Aber die unvergleichliche Zeder verliert das von Gott gesetzte Maß. Hat sie vergessen, dass auch sie das Schicksal alles geschaffenen Lebens teilt und sterben muss wie alle Bäume? Weil die Zeder sich über alle anderen erhebt, zerstört sie das Gleichgewicht in Gottes Garten. Zypressen und Platanen fühlen sich benachteiligt und beneiden den scheinbar von Gott bevorzugten Baum. Da greift Gott ein. Es ist nicht gut, wenn einer seine guten Wachstumsbedingungen ausnutzt, um größer und prächtiger sein zu wollen als alle anderen. Hochmut kommt vor dem Fall – bei Bäumen und bei Menschen. Wie Adam und Eva nach dem Sündenfall verliert die Zeder ihren Platz in Gottes Garten. (Ezechiël/Hesekiël 31)

Im elften Jahr unserer Verbannung, am 1. Tag des 3. Monats, erging das Wort des HERRN an mich, er sagte: »Du Mensch, sag zum Pharao, dem König von Ägypten, mit seinem ganzen stolzen Heer: ›Wie mächtig du bist! Womit kann ich dich vergleichen?

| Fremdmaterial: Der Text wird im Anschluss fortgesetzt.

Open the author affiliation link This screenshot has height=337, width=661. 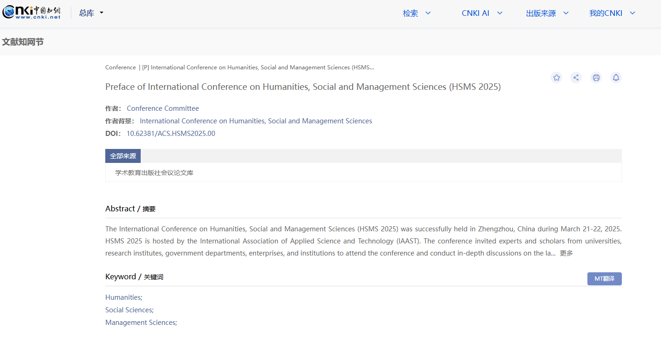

Du bist wie eine prächtige Zeder auf dem Libanon! Ihre mächtigen Zweige geben reichlich Schatten. Sie ist hoch gewachsen, ihr Wipfel reicht bis in die Wolken.

Das Wasser, das aus der Tiefe kommt, hat sie so groß gemacht; das Meer in der Tiefe der Erde speist die Quellen, die rings um sie aufbrechen und das Feld bewässern. Darum wurde sie größer als alle anderen Bäume und breitete ihre mächtigen Äste weit aus.

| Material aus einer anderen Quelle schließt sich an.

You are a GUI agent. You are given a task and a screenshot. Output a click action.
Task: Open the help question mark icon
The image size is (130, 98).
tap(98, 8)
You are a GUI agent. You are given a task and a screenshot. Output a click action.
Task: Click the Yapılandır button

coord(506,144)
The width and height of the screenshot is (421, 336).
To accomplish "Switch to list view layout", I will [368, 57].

Die Vögel bauten in den Zweigen ihre Nester und das Wild warf in ihrem Schutz seine Jungen. Ganze Völker wohnten in ihrem Schatten. Schön war sie und stattlich mit ihrer breiten Krone; denn ihre Wurzeln hatten reichlich Wasser.

Keine andere Zeder war so prächtig wie sie, keine Zypresse und keine Platane hatte so mächtige Äste; nicht einmal die Bäume im Garten Gottes konnten es mit ihr aufnehmen. Ich hatte sie so schön gemacht, dass alle Bäume im Paradies sie beneideten.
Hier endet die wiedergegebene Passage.